Task requirements: What is needed is an exact copy of every entry below, minus the images.

━━ Records provided

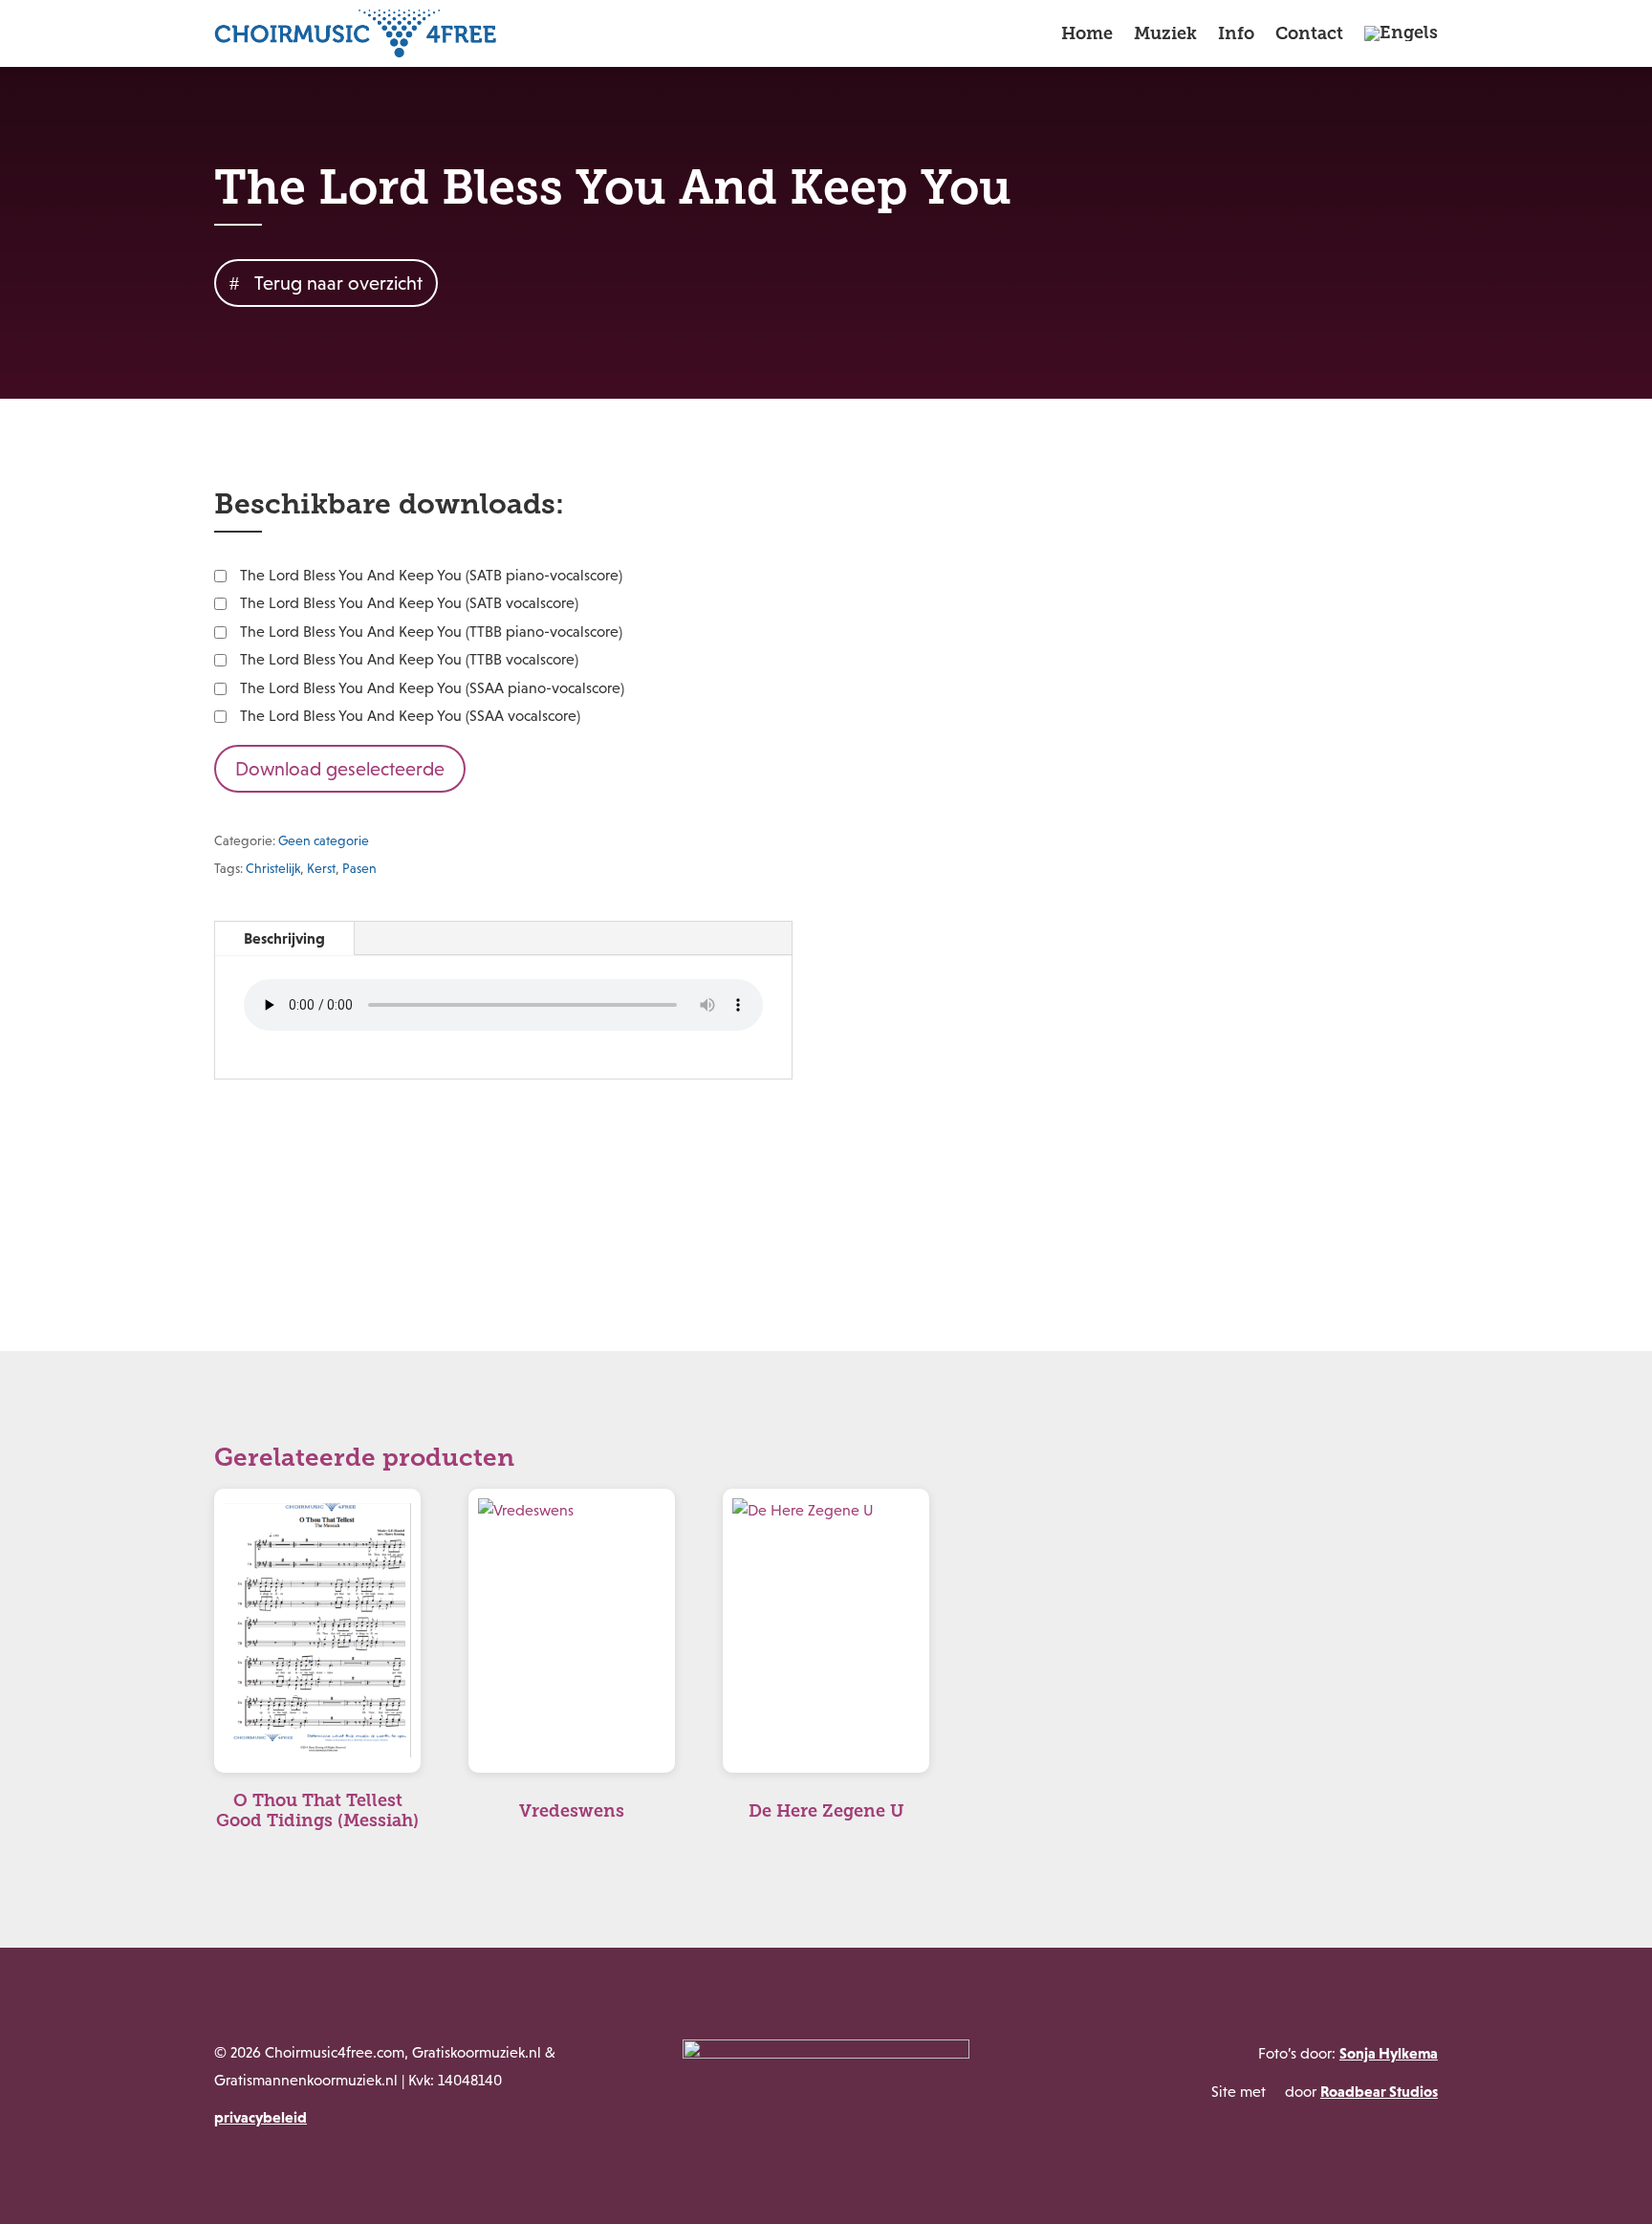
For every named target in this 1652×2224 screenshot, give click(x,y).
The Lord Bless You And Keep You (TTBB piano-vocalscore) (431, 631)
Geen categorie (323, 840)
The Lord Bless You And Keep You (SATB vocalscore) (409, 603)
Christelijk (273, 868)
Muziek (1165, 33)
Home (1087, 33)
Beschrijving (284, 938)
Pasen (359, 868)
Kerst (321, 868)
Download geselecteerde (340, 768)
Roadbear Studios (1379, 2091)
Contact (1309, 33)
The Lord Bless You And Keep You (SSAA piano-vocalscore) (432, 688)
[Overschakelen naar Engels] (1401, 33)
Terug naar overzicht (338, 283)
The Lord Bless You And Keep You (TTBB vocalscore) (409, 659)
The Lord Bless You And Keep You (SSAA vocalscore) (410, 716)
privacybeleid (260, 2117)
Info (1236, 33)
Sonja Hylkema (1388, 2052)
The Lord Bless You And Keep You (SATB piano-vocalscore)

━━━━

Exercise answer:
For every named target in this 1652×2224 screenshot, give click(x,y).
The Lord Bless You And Keep You (TTBB piano-vocalscore) (431, 631)
Geen categorie (323, 840)
The Lord Bless You And Keep You (SATB vocalscore) (409, 603)
Christelijk (273, 868)
Muziek (1165, 33)
Home (1087, 33)
Beschrijving (284, 938)
Pasen (359, 868)
Kerst (321, 868)
Download geselecteerde (340, 768)
Roadbear Studios (1379, 2091)
Contact (1309, 33)
The Lord Bless You And Keep You (SSAA piano-vocalscore) (432, 688)
[Overschakelen naar Engels] (1401, 33)
Terug naar overzicht (338, 283)
The Lord Bless You And Keep You (TTBB vocalscore) (409, 659)
The Lord Bless You And Keep You (SSAA vocalscore) (410, 716)
privacybeleid (260, 2117)
Info (1236, 33)
Sonja Hylkema (1388, 2052)
The Lord Bless You And Keep You (SATB piano-vocalscore)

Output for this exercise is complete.